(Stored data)
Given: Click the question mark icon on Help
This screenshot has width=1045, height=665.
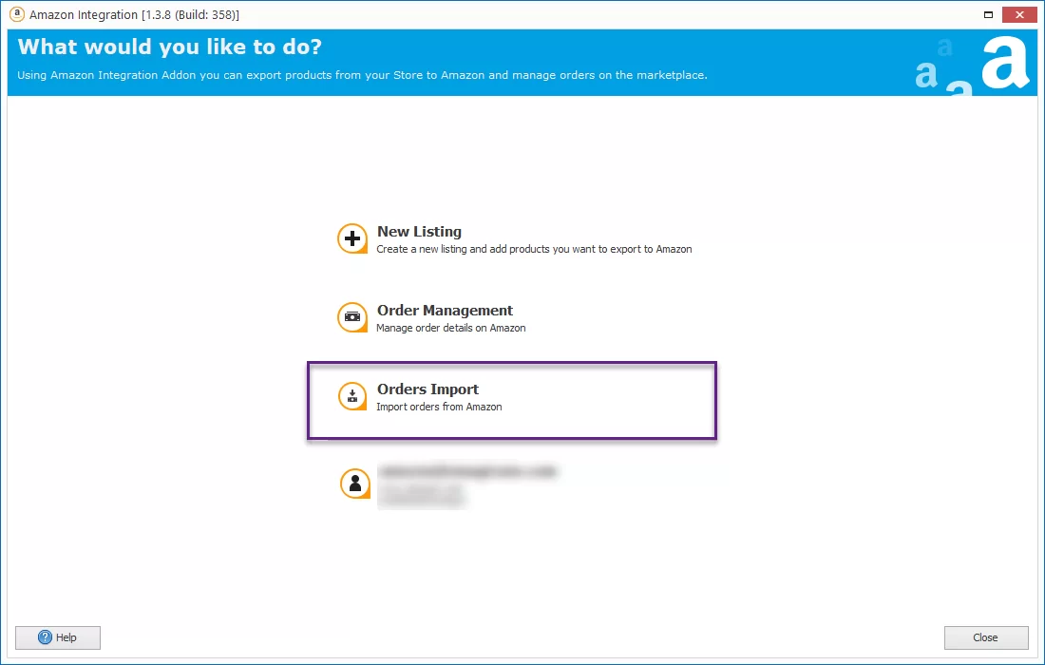Looking at the screenshot, I should [x=45, y=637].
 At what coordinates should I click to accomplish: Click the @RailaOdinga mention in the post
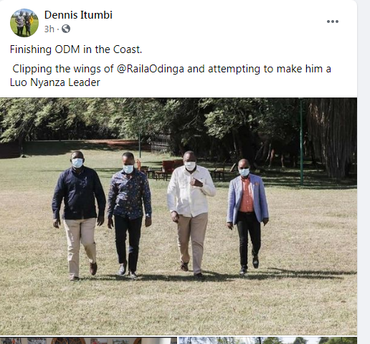(151, 69)
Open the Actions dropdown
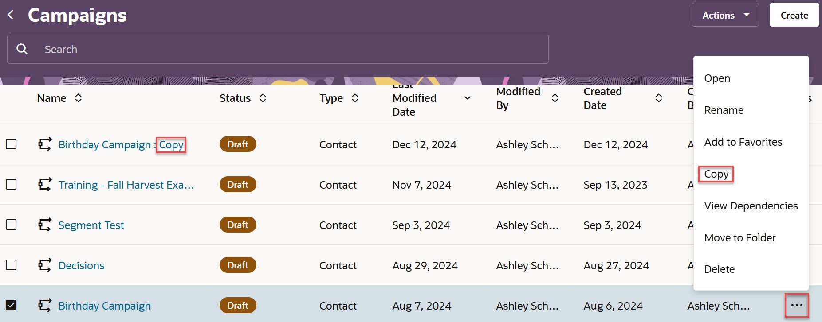Viewport: 822px width, 322px height. (725, 15)
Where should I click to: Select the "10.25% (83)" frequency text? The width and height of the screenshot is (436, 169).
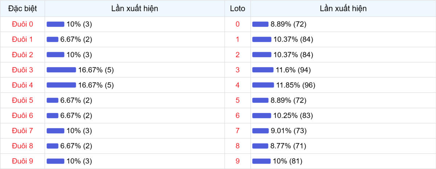point(292,115)
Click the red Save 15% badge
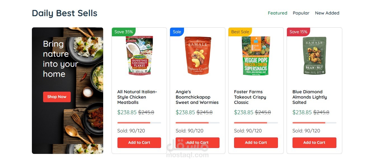The height and width of the screenshot is (162, 375). (298, 32)
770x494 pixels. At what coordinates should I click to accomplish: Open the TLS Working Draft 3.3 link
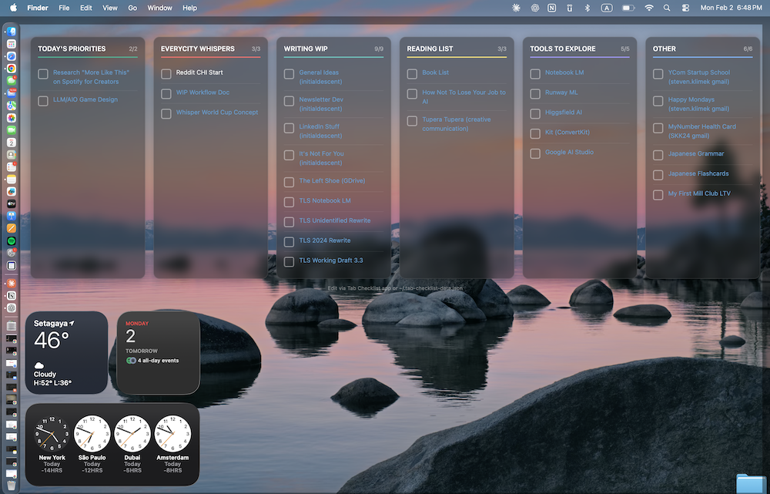point(330,260)
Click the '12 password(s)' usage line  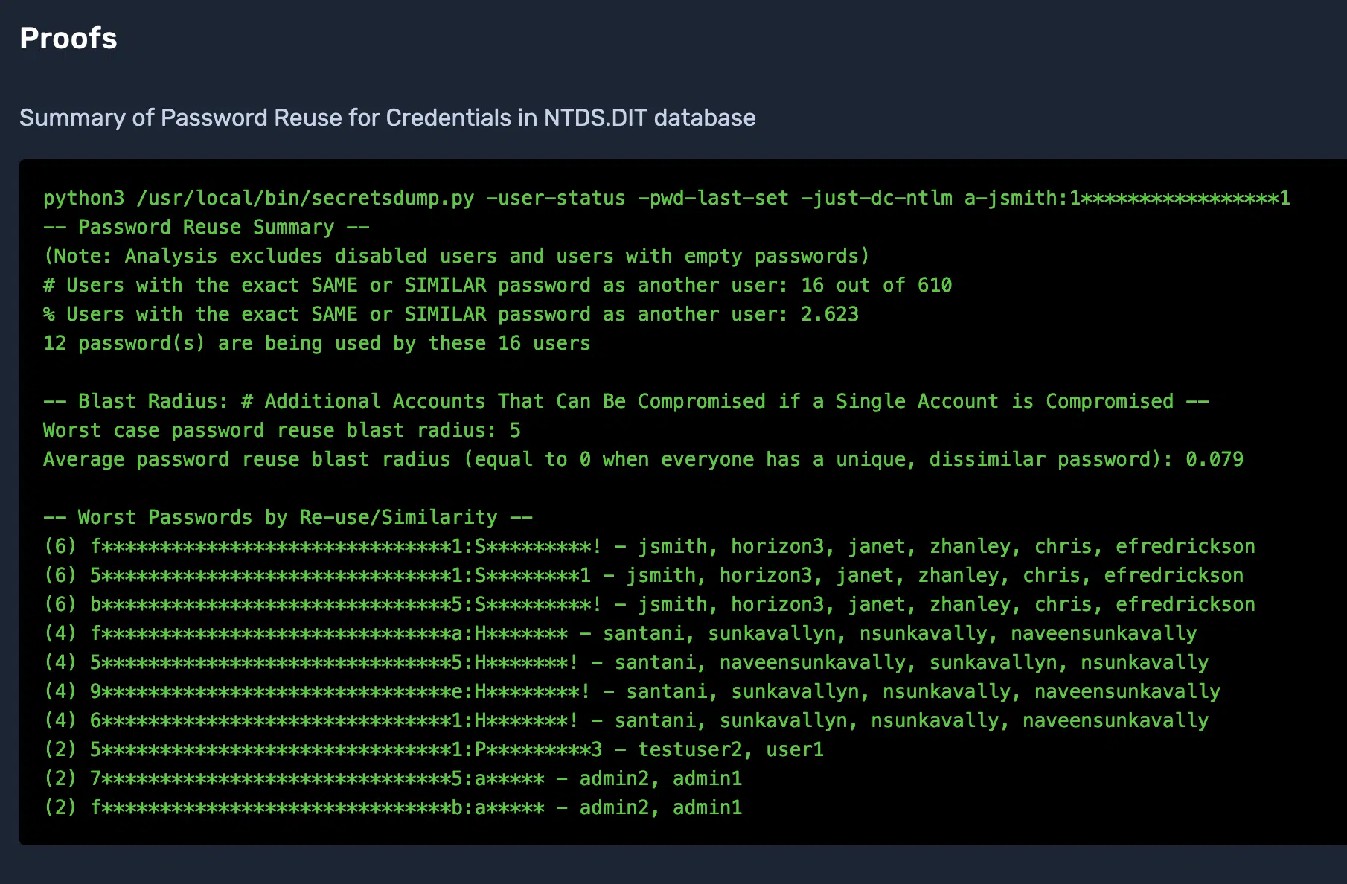click(317, 343)
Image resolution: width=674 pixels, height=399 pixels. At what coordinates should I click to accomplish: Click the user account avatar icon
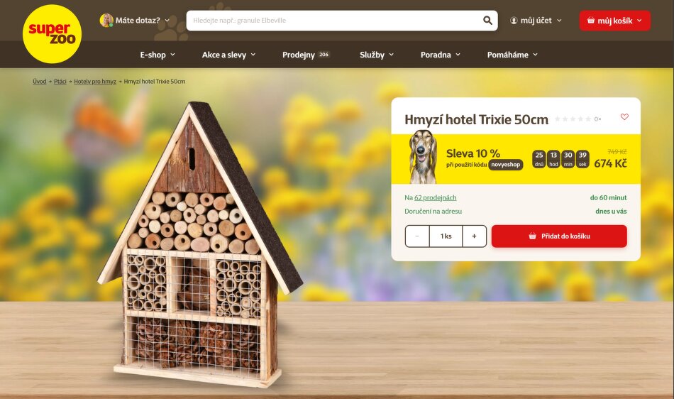[514, 20]
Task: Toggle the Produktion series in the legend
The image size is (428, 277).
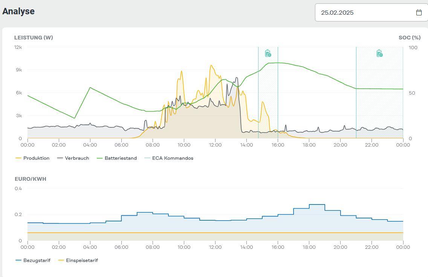Action: click(36, 158)
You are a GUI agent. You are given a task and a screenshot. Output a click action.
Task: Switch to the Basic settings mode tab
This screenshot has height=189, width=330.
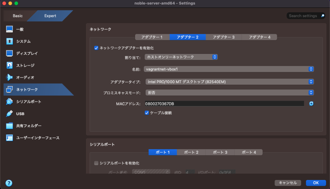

### [Directions for this task]
Exactly the lines from the one containing "Task: Toggle the" through the end of the data above: repeat those, both ends included, and nothing else. Skip the pictures.

### [Task solution]
Task: Toggle the Produktion series in the legend
The image size is (428, 277).
Action: click(36, 158)
You are a GUI agent. You are given a task and a screenshot. Output a click action.
Task: Switch to the Basic settings mode tab
This screenshot has height=189, width=330.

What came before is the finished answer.